Realizing anyons requires advancing the experimental state of the art. For intrinsic anyonic phases, exquisite control over microscopic interactions is required to favor topologically ordered states over the host of competing topologically trivial phases. For extrinsic anyons, gapless 1D ‘wires’ must be constructed that admit multiple gapping mechanisms—e.g., pairing and backscattering.

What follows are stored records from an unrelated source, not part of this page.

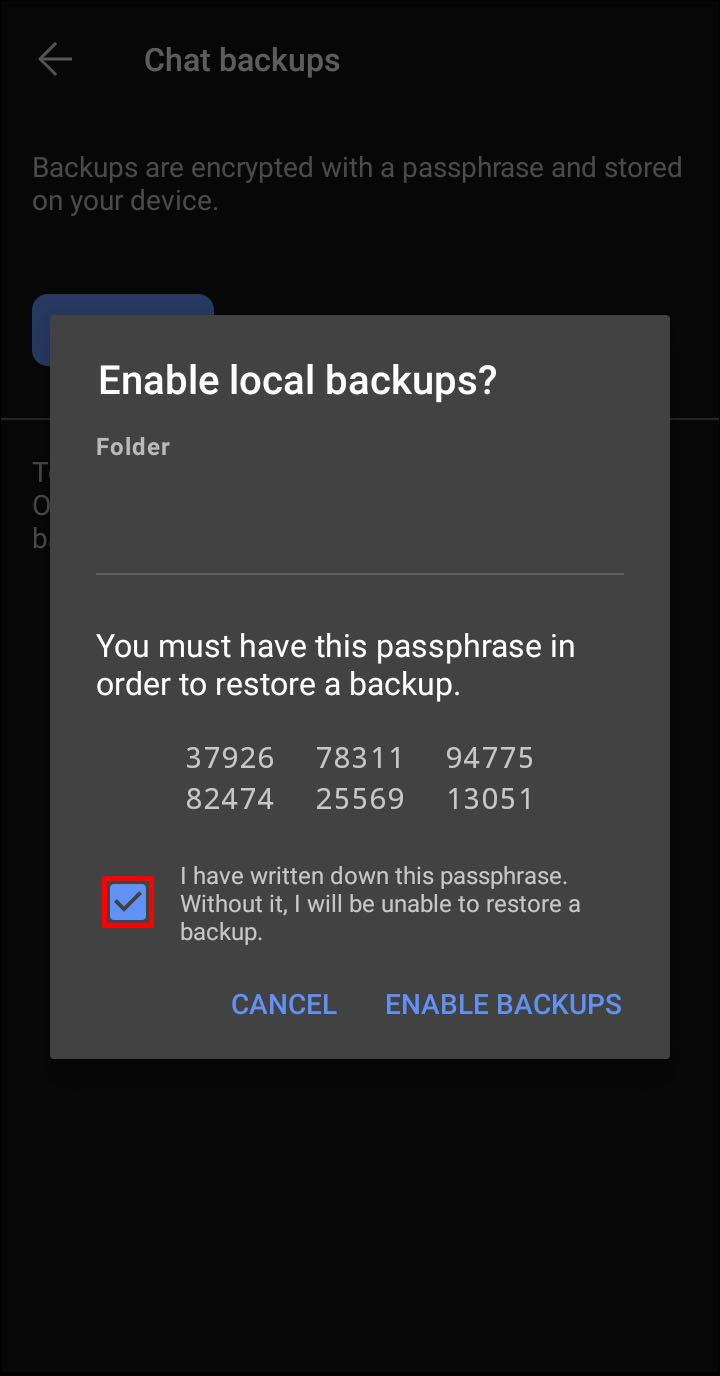Tap passphrase group 13051
This screenshot has height=1376, width=720.
(490, 799)
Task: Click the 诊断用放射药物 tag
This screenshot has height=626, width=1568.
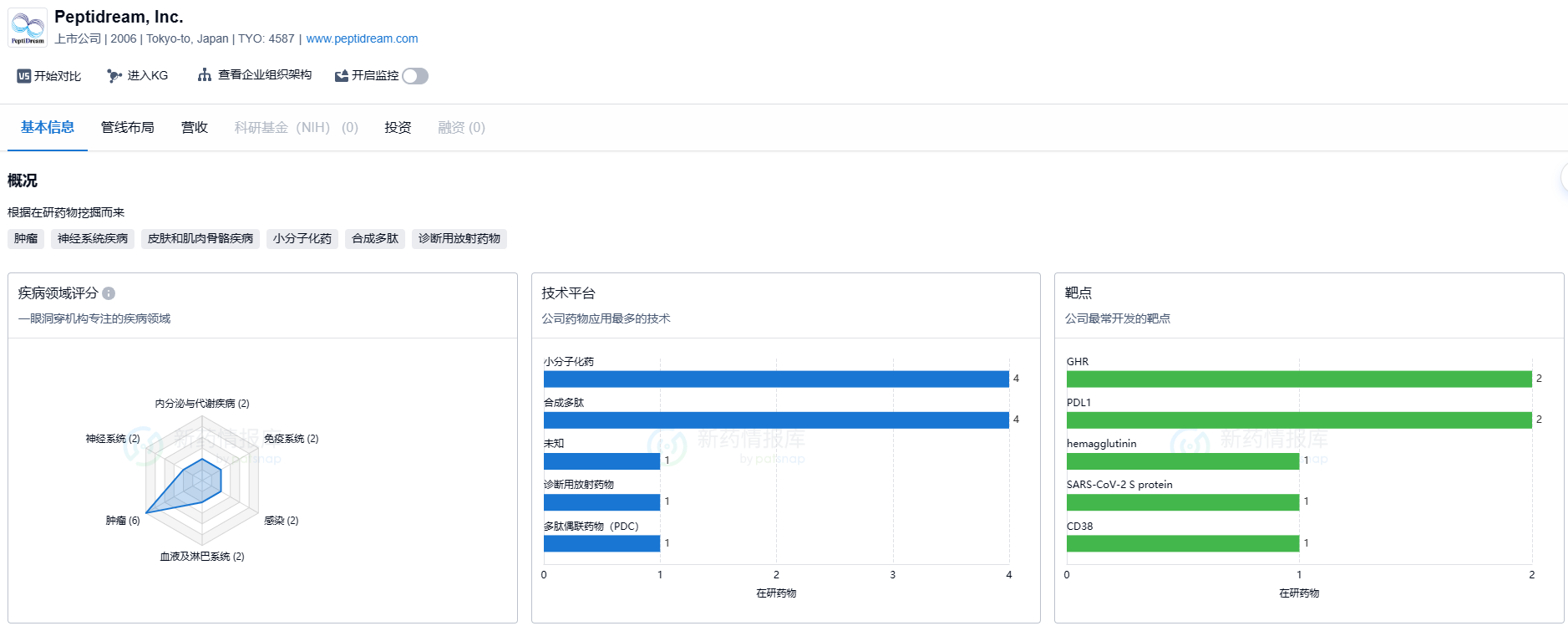Action: [459, 239]
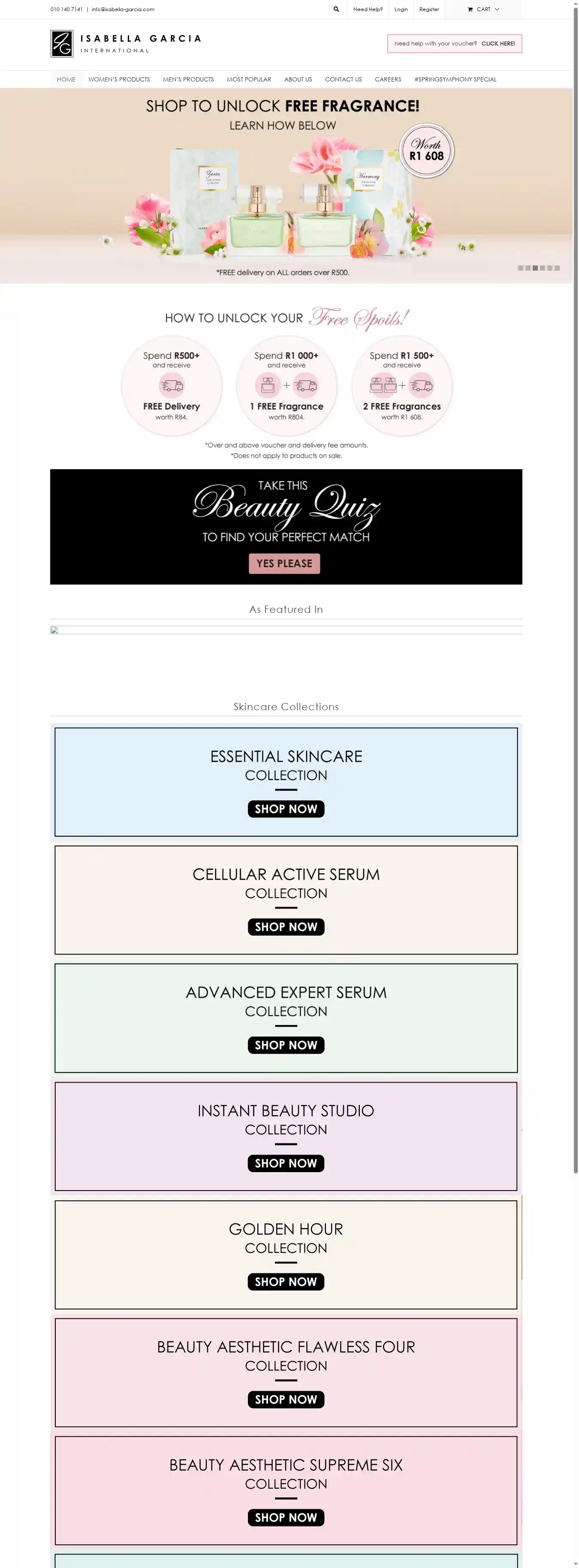579x1568 pixels.
Task: Open the Contact Us menu item
Action: (x=344, y=79)
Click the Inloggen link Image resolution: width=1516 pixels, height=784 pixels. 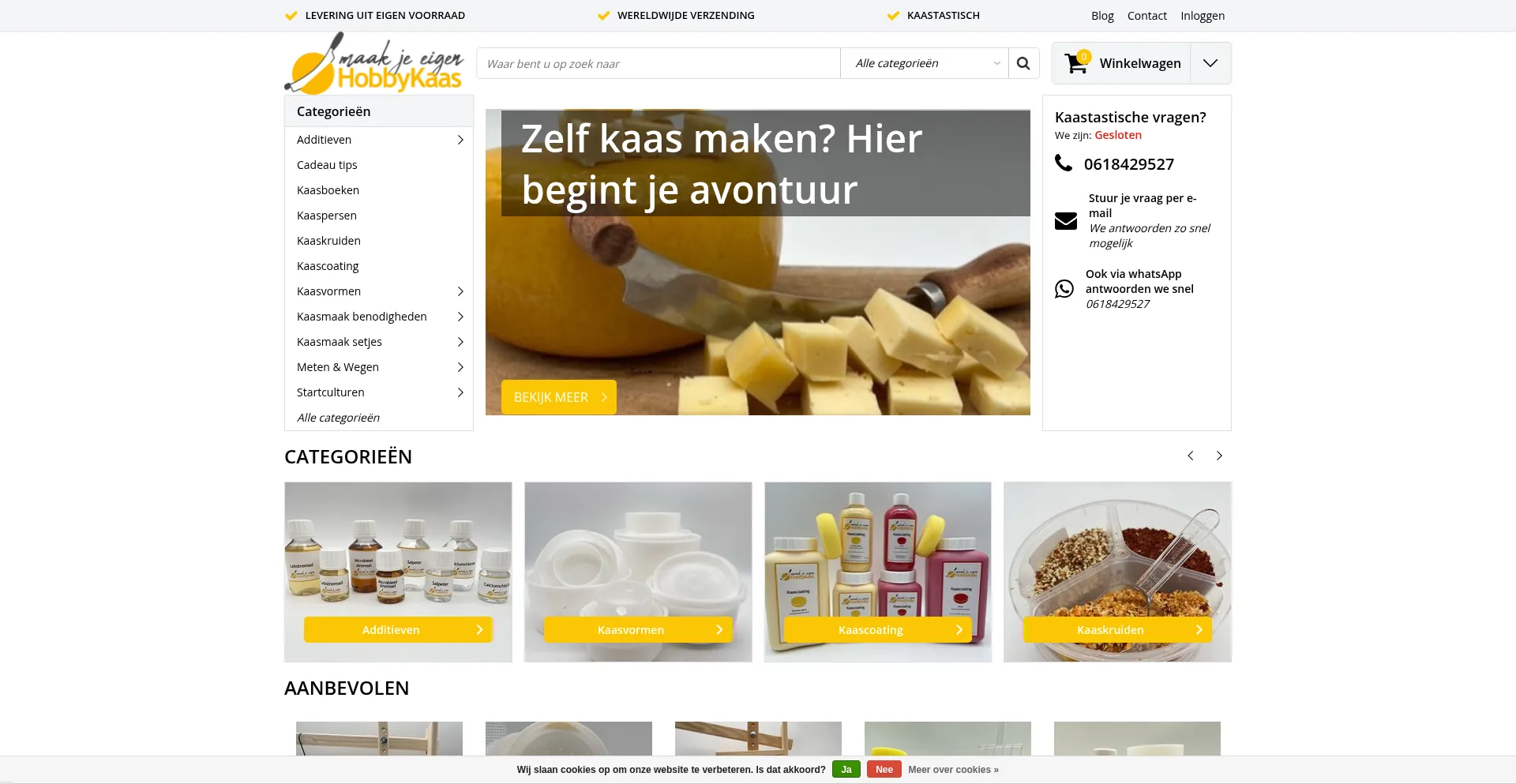1203,16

Our proposed efforts utilize the shared virtues of cold atoms and van der Waals heterostructures—widely tunable interactions and physical geometries—while leveraging the special advantages of each platform, namely graphene’s unique electronic structure and the ability to tune microscopic cold-atom Hamiltonians with time-dependent potentials. We will develop three experimental avenues to nonabelian physics, focusing on the most promising cold-atom and solid-state candidates: realizing intrinsic non- abelian ground states, engineering synthetic nonabelian defects via Cooper pairing, and creating nonabelian defects by purely geometric means. The mutually complementary nature of our solid- state and cold-atom approaches is an advantage of this approach. As an example, cold atoms straightforwardly realize disorder-free systems but often suffer from relatively high temperatures, while solid-state systems can be easily cooled but preclude total control over sample disorder.

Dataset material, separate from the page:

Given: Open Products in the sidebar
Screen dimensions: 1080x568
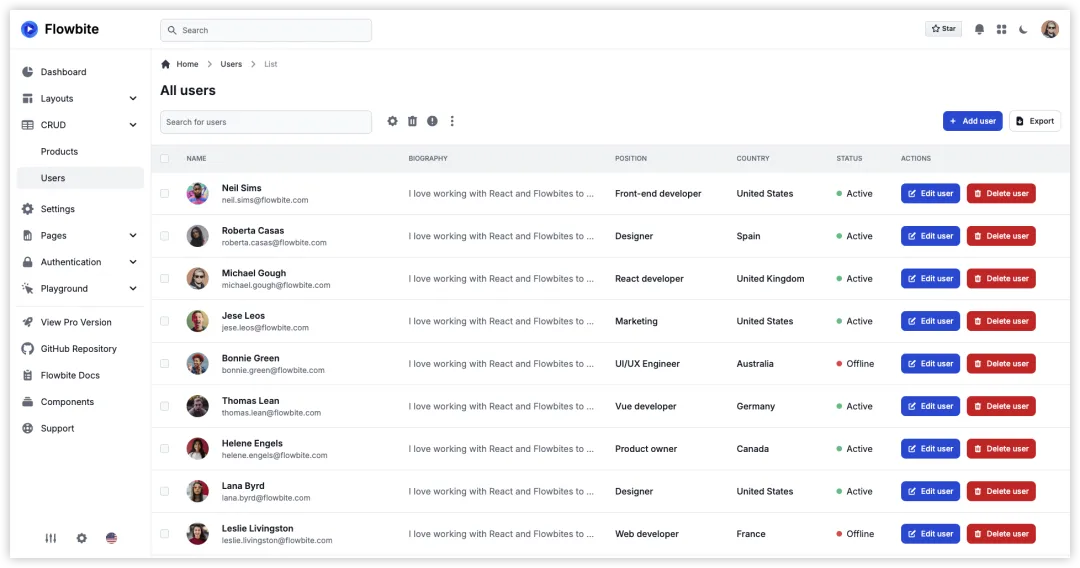Looking at the screenshot, I should tap(60, 152).
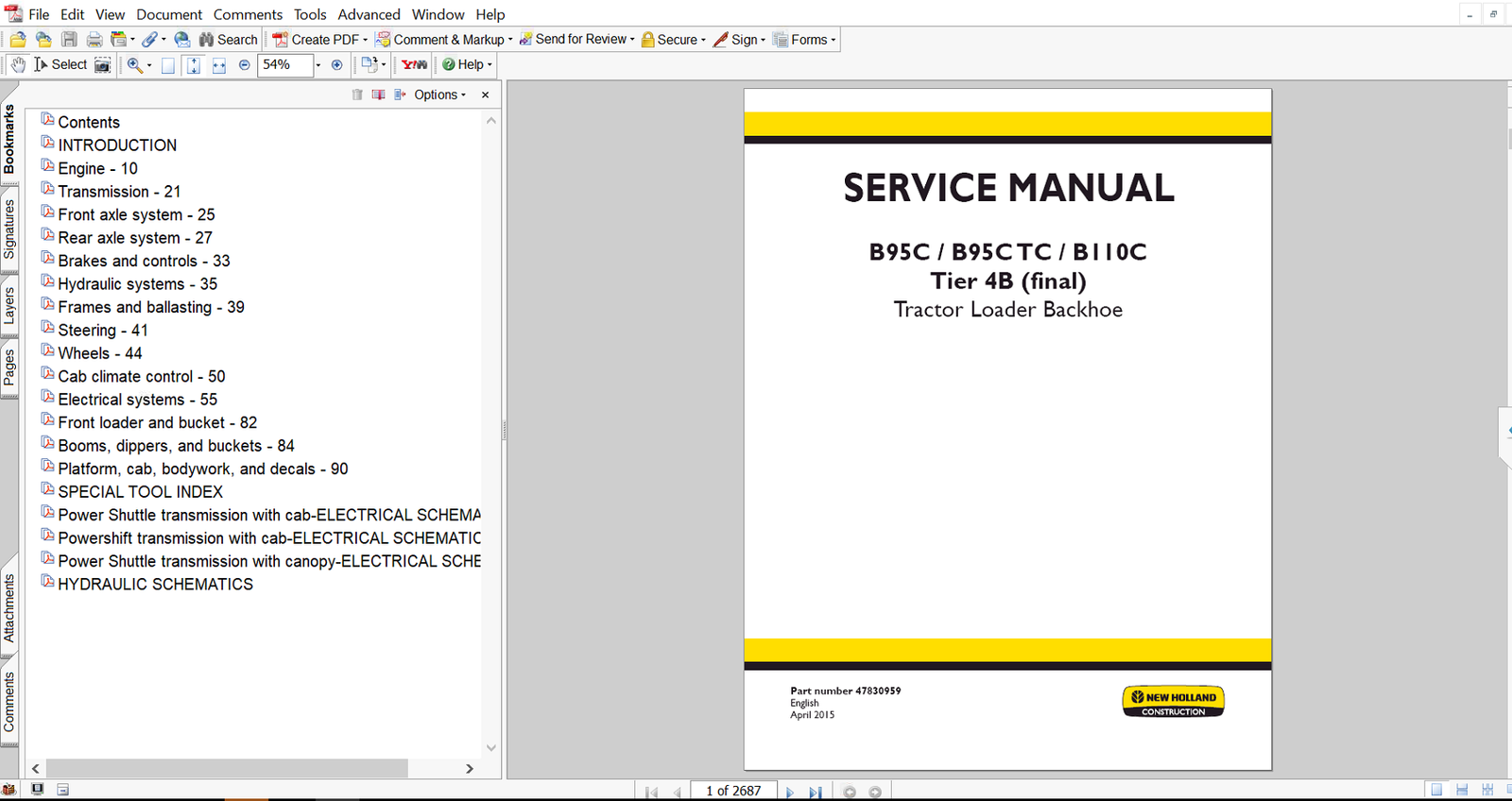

Even as we advance both fields through innovations in atomic cooling and fabrication of ultra-clean heterostructures, our joint effort will provide ample opportunity for reciprocal quantum emulation: atomic systems can simulate anyonic signatures in disordered solid-state systems using tunable disorder, while finite-temperature effects can be controllably simulated in solid-state systems. In many cases, our proposed platforms admit new probes that have never been applied to anyonic systems, including spatially resolved transport, thermodynamics, and spectroscopic measurements – facilitating an unprecedented characterization of nonabelian anyons not possible in either setting by itself.